Türkiye’de teknik adam olmak zor. İstanbul büyüklerinde oynamışsanız eğer hayalleriniz kısıtlıdır. İstanbul büyüklerinin çalıştığı yerli teknik adamlar hep kendi formaları giymiş isimlerden olur. Kolay kolay diğerleri kabul edilmez. Bazen kendi içinizdeki isimler bile kabul edilmez; Samet Aybaba gibi.

Fikret Orman yönetimi Samet Aybaba’yı teknik adamlık görevine getirdiğinde aslında bir geçiş döneminde olduğunun işaretini vermişti. Yerli teknik adamın sözleşmesinin pek bir anlamı yoktur. 4 yıllık mukavele imzalayan Samet Aybaba da boş sözleşmeye imza atarken bunu dile getirmişti zaten.

Beklentiler azdı, kadro dardı. Borç ağır, transfer zor ve boş atmanın da bedeli ağırdı. Birbirimizi kandırmayalım, pek tabi ki Beşiktaş’ın hedefi her zaman şampiyonluktur ama bu sene değildi.

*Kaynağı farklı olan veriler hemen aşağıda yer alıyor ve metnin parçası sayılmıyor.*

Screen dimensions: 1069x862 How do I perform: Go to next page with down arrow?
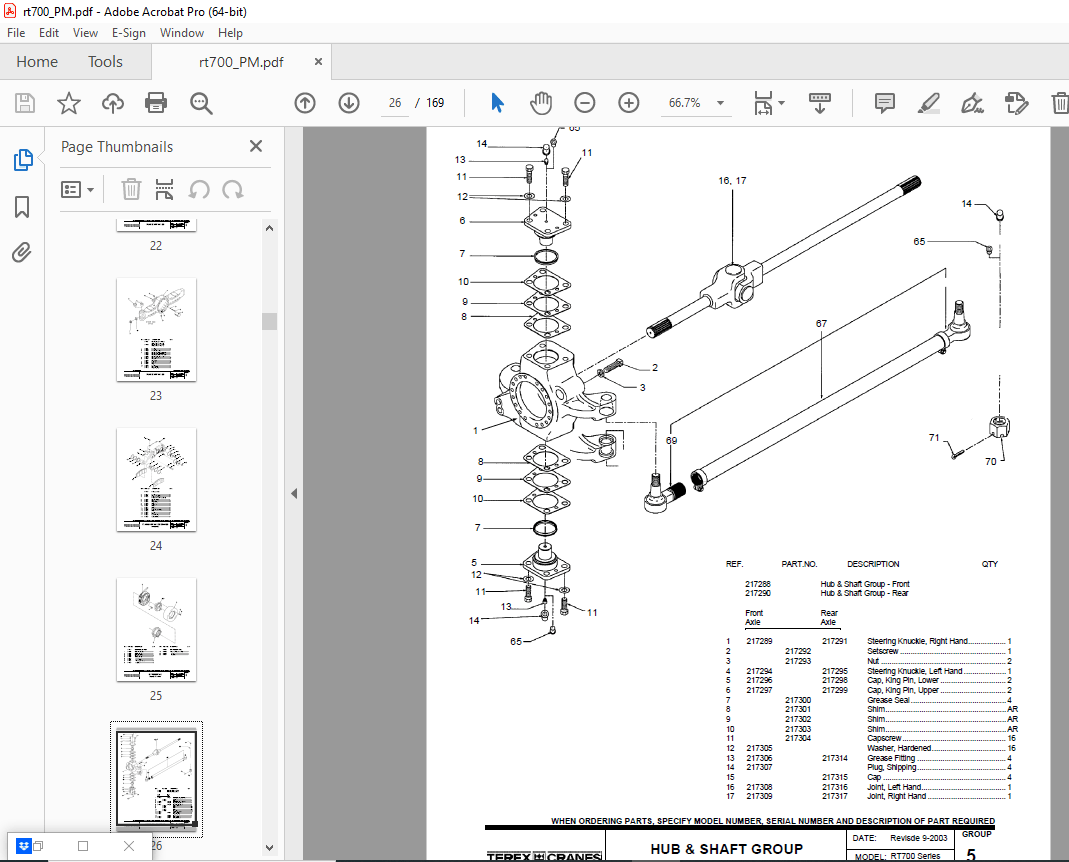pyautogui.click(x=348, y=102)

Vaziyet Aybabalıktı, Özdileklikti, Çalımbaylıktı. İkisinin zaten takımı vardı, biri de zaten daha önce çalışmıştı. Aybaba istekliydi, yıllardır bekliyordu. Beşiktaş bu durumda olmasa ömrünün sonuna kadar da beklerdi zaten, kimse getirmezdi. Birileri şans verdi, takımın başına getirdi.

Samet Aybaba iyi veya kötü teknik adam, mesele bu değil. Mesele Samet Aybaba yeterince çalıştı mı, emek verdi mi? Belki antrenman metotları çağdışı, belki taktik bilgisi zayıf, belki ikili ilişkileri kötü, belki medyaya verdiği demeçler de başarısız ama Samet Aybaba adım gibi eminim yeterince çalıştı. Beşiktaş’ı nasıl daha iyi bir takım yapabilirim diye her gün kafa patlattı. Ortaya bu çıktı.

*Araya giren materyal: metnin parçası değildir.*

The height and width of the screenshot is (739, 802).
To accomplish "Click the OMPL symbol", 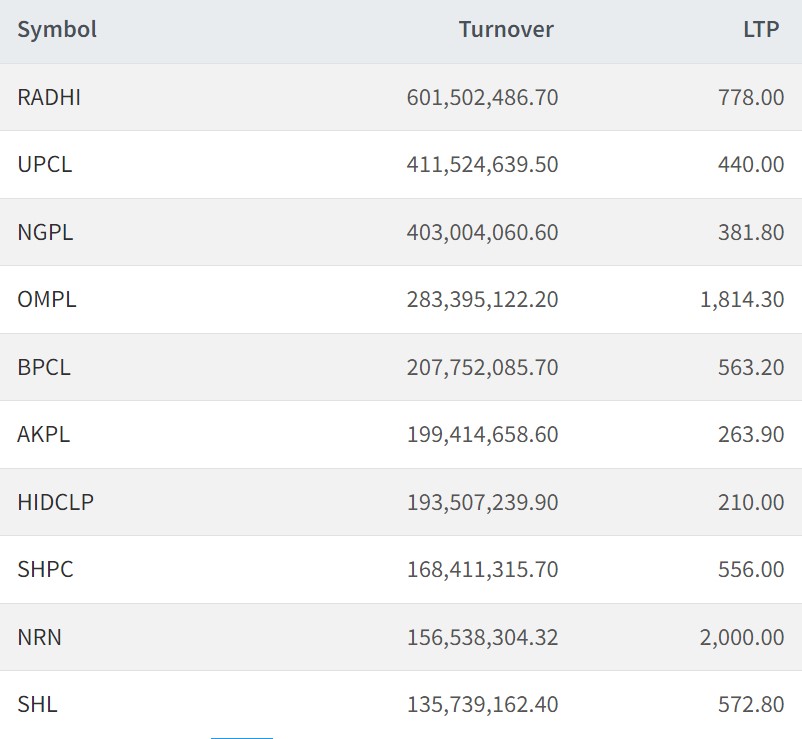I will coord(47,299).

Orduspor maçının ardından yüzünden düşen bin parçanın ve maç sonu açıklamalarının temelinde yatanlar hiç birşey yapmamış gibi eleştirilmesi, yuhalanması, ıslıklanması. Birkaç haftadır sezon sonunda gönderileceğini biliyor. Belki uzun zamandır da tahmin ediyordu ama eminim tek bir şey istiyor, teknik direktör kariyeri boyunca görmediği ikinciliği. Çokça taraftara göre bu bir başarısızlık ama lütfen 3 keseli tartıya Galatasaray’ı, Fenerbahçe’yi ve Beşiktaş’ı koyalım. Kim ne kadar ağır basıyor ortada. Ve kalan 3 haftada gerçekleşmesi muhtemel de bir hedef varken sadece o sonbahardaki kırmızı formanın yakaladığı havayı istiyor.

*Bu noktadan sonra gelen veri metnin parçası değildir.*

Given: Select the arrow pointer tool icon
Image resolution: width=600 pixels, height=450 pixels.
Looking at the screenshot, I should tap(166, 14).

Herkes verdiği emeğin karşılığını ister. İnsanların kendini övmesi de hoş değildir. Aynı Aybaba’nın “Şöyle bir hata yaptım; herkesin küme düşer, kaleye gidemez, gol atamaz dediği takımı şampiyon adayı yaptım” diyerek kendini betimlemesi de hoş değil ama gerçekçilik payı da az değil. Eleştirilecek yığınla hatası var ama bu kadarı pek de hak ettiğini söylemek zor.